● **作業内容**
理事長の新年度挨拶の本文から、「まず、今年になってショッキン」から「にご理解を得たいと思います。」までをすべて、一字一句変えずに書き写してください。

● **ページ本文**
═══
理事長   2023年度を迎えて、ご挨拶をと考えているうちにもう5月ということになりました。新しく園児・生徒・学生を迎え、保育・授業が始まったと思いきや、もう5月を迎えたという感じです。少し時期を失しましたが、新年度のご挨拶を申し上げます。よろしくお願い申し上げます。
  まず、今年になってショッキングなニュースを聞くことになりました。2022年度の出生数がとうとう80万人を割ったというニュースです。コロナ禍もあり、ある程度は予想されていたこととはいえ、現実にそうなってみると、改めて大きなショックを受けました。現在の12歳人口(中学入学時)が104万人、18歳人口が110万人であることを考えると、今後、12年、18年で約30万人前後減少するのですから、教育関係者(とくに私立学校関係者)にとって「80万人ショック」と言われるのも無理からぬことです。それこそ30年前には18歳人口が200万人を超えていたのですから、学校関係者にとって今の状況は、まさに「思考が止まる」ほどのものなのです。当事者である私には痛いほどその気持ちが分かります。ただ、私たちは「思考を止める」わけにはいきません。
  新年度を迎え、改めて今後の取組みへの基本的な考え方とアプローチについての私の考えを述べさせていただき、親和学園の教育と運営にご理解を得たいと思います。
(1)パーパスの明確化
  かのピーター・ドラッカーは、厳しい状況に直面したときは企業として「われわれの事業は何か。何であるべきか。」を考えるべきだと言っています(1)。私は教育機関としてこの問いを「われわれの教育理念は何か。そしてそのパーパスは何であるべきか」と言い換えることができると思います。とくに、変化の速い社会においては学校・大学が改めてその「パーパス」を明確化することは極めて重要だと考えます。けだし、ここで言う「パーパス」とは「存在意義」とか「存在理由」と意味で、しかも社会的な文脈で使われているものです。だから私はパーパスという概念を使うとき「社会的な存在意義・理由」という意味で使っています。
═══
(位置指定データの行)
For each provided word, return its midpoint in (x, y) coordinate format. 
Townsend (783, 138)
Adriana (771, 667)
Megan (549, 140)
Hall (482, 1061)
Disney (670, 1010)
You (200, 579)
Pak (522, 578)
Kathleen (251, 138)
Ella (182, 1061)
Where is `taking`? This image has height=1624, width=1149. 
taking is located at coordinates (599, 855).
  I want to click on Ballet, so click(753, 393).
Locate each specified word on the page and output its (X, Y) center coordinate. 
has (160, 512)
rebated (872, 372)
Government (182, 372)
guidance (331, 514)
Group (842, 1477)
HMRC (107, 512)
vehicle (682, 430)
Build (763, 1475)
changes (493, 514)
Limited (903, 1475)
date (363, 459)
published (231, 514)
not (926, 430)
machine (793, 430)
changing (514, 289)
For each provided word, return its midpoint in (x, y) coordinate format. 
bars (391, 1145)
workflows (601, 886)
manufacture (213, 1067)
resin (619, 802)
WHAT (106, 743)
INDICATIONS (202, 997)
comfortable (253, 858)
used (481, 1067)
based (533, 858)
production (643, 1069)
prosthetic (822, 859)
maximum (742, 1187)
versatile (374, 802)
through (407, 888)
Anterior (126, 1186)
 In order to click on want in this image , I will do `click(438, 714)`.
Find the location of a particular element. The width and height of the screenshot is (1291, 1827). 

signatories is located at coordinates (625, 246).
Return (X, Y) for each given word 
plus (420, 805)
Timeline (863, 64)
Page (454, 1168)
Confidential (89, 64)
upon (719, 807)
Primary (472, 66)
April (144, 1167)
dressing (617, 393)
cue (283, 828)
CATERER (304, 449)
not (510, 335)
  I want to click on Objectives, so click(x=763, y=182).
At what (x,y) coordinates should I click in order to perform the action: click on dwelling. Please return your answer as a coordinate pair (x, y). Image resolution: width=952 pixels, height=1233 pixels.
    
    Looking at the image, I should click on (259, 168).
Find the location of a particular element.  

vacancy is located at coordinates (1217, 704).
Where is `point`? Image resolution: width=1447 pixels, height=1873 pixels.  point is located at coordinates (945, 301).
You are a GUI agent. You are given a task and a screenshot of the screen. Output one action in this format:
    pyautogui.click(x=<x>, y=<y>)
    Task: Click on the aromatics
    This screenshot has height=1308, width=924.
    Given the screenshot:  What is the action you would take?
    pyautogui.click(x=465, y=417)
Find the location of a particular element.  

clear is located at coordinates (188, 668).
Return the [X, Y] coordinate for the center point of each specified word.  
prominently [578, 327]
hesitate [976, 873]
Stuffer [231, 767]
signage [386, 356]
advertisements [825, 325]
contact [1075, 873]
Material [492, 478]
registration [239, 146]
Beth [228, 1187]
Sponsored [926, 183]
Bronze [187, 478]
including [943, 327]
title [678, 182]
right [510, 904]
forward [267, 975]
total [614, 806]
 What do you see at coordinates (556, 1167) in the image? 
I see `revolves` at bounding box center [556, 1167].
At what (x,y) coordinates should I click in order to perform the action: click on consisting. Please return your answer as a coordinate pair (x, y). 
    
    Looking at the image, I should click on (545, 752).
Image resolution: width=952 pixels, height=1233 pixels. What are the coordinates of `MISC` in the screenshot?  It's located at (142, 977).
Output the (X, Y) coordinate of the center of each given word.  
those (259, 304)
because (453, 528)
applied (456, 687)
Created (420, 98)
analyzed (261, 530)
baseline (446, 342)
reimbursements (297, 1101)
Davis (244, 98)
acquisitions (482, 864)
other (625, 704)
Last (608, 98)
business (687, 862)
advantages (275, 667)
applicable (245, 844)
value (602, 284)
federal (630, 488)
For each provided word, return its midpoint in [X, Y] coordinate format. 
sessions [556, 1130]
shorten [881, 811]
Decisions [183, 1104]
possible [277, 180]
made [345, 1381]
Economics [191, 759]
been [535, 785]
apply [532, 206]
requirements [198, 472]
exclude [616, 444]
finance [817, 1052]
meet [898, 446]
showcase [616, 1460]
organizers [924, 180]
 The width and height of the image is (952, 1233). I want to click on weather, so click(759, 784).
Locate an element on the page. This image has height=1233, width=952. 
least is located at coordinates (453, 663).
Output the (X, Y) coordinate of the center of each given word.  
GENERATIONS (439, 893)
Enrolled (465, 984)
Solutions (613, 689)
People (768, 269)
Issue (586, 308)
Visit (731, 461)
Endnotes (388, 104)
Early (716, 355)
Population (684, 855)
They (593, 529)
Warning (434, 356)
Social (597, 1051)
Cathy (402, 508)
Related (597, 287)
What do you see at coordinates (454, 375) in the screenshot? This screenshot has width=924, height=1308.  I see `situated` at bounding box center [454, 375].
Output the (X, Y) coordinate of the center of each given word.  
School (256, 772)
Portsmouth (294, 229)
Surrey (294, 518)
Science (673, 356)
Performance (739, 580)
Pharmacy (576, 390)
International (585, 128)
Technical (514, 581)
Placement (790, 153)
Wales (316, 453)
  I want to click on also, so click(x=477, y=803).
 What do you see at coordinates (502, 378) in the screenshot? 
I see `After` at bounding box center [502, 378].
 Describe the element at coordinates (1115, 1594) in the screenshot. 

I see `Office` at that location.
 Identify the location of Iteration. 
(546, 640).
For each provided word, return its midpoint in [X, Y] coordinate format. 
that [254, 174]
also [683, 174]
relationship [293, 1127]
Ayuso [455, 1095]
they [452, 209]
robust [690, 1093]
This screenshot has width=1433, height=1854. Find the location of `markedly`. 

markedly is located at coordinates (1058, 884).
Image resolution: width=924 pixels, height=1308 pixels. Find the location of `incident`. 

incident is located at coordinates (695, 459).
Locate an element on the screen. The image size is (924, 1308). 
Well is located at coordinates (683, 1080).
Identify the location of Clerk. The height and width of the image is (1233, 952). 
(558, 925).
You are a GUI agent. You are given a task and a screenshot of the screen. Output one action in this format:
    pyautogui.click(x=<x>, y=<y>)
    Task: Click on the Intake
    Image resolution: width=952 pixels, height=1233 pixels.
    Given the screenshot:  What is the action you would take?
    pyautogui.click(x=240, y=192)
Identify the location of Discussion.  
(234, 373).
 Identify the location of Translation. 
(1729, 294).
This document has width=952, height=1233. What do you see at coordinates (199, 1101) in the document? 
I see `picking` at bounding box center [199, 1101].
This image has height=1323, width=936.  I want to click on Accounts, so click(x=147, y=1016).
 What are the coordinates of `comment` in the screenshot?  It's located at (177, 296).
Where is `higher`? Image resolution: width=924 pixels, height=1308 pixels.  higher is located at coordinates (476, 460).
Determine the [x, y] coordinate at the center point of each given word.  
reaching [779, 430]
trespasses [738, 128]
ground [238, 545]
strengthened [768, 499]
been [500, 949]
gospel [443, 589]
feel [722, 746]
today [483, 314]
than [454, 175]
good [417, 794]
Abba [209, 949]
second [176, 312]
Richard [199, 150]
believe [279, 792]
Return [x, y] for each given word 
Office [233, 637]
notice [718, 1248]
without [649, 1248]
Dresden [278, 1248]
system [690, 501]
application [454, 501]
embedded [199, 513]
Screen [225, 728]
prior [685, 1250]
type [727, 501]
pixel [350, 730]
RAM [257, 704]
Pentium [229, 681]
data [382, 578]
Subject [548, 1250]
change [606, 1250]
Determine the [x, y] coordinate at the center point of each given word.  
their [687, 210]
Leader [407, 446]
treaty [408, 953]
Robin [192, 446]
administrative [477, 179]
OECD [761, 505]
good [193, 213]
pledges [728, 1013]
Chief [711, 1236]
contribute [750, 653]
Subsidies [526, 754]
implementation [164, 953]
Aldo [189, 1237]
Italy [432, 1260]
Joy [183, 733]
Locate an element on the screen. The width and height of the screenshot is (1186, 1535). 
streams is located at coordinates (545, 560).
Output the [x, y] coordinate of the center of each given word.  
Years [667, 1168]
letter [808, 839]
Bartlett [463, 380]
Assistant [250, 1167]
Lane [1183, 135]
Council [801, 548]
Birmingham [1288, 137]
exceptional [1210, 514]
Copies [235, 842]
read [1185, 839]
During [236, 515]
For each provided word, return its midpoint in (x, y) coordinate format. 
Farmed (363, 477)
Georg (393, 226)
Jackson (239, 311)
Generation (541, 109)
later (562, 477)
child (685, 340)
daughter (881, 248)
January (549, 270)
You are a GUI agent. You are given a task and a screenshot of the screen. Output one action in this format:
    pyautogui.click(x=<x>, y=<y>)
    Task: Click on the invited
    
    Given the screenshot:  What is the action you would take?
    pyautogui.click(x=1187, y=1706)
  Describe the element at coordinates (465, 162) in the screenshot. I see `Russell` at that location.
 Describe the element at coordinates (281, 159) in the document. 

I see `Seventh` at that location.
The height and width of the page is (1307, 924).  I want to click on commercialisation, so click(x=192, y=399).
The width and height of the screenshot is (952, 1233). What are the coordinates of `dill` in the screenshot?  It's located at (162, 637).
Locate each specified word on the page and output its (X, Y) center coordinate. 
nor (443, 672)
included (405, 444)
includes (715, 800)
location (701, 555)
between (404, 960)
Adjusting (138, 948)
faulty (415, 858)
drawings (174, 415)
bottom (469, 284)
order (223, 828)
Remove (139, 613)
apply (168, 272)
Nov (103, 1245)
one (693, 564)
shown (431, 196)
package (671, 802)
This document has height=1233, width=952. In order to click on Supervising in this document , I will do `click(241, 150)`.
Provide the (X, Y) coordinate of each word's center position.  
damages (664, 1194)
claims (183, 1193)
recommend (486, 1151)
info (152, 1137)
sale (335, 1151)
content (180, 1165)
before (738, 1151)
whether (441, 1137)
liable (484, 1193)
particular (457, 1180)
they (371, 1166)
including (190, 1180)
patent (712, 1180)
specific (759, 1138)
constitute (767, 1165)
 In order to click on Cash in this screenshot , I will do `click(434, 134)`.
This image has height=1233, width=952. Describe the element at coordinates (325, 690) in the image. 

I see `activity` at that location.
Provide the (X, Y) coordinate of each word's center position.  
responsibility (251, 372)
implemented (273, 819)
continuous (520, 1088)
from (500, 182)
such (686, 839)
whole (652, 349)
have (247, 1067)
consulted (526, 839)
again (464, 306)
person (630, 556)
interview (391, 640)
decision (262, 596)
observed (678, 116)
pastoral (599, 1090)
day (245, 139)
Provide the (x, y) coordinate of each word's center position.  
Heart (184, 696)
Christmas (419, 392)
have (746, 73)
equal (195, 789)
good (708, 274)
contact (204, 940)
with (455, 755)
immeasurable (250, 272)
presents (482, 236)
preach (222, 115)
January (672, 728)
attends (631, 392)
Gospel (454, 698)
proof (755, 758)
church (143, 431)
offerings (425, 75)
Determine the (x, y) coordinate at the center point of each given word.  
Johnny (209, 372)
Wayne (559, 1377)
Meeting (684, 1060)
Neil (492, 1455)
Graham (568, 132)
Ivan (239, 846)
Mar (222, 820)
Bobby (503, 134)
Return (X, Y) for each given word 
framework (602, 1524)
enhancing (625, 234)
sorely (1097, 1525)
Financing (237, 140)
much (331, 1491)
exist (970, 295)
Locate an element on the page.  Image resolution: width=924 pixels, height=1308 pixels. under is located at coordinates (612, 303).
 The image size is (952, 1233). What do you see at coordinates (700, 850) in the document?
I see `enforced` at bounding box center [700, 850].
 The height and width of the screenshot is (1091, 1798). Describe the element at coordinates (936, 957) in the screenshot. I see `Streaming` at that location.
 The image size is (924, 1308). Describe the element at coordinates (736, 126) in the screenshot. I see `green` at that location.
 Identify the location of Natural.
═══
● **想定解答**
まず、今年になってショッキングなニュースを聞くことになりました。2022年度の出生数がとうとう80万人を割ったというニュースです。コロナ禍もあり、ある程度は予想されていたこととはいえ、現実にそうなってみると、改めて大きなショックを受けました。現在の12歳人口(中学入学時)が104万人、18歳人口が110万人であることを考えると、今後、12年、18年で約30万人前後減少するのですから、教育関係者(とくに私立学校関係者)にとって「80万人ショック」と言われるのも無理からぬことです。それこそ30年前には18歳人口が200万人を超えていたのですから、学校関係者にとって今の状況は、まさに「思考が止まる」ほどのものなのです。当事者である私には痛いほどその気持ちが分かります。ただ、私たちは「思考を止める」わけにはいきません。
  新年度を迎え、改めて今後の取組みへの基本的な考え方とアプローチについての私の考えを述べさせていただき、親和学園の教育と運営にご理解を得たいと思います。